Stored items
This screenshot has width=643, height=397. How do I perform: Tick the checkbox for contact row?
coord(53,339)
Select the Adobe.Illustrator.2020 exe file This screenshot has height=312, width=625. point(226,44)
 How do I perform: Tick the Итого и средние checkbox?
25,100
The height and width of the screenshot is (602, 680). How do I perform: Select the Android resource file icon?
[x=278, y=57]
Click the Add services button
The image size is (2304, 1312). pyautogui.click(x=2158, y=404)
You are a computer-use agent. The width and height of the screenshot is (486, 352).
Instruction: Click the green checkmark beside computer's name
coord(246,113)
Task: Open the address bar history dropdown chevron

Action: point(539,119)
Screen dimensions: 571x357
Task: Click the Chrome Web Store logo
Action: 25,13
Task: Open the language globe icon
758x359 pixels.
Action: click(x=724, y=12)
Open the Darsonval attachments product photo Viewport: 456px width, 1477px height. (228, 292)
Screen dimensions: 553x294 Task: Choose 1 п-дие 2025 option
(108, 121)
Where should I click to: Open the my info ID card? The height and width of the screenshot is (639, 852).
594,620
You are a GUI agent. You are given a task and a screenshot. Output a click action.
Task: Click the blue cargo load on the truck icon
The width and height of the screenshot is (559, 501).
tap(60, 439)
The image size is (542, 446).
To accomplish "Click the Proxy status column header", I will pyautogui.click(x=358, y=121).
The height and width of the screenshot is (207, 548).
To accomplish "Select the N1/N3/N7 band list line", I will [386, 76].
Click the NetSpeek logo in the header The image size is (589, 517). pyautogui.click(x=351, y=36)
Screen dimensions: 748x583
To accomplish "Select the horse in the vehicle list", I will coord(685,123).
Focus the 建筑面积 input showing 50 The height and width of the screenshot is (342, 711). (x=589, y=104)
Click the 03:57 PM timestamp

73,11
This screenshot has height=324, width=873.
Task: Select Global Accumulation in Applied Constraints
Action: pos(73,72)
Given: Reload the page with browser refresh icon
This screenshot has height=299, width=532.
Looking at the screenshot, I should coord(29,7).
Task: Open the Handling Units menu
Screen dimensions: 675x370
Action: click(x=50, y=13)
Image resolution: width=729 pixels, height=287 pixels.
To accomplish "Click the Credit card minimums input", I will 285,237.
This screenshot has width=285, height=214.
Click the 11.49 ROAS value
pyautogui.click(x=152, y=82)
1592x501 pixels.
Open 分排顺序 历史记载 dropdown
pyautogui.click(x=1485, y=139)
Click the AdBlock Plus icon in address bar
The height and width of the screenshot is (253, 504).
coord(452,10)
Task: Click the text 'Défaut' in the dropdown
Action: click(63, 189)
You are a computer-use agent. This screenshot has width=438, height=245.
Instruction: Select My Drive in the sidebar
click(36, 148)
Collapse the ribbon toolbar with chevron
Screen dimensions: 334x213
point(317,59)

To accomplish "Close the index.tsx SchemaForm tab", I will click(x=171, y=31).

Required action: Your task is to copy every line in the entries that holds the string "will".

Solution:
To accomplish "Click the Proxy status column header", I will pyautogui.click(x=358, y=121).
To accomplish "Select the N1/N3/N7 band list line", I will [386, 76].
To accomplish "Select the horse in the vehicle list", I will coord(685,123).
To accomplish "Click the Credit card minimums input", I will 285,237.
To accomplish "Close the index.tsx SchemaForm tab", I will click(x=171, y=31).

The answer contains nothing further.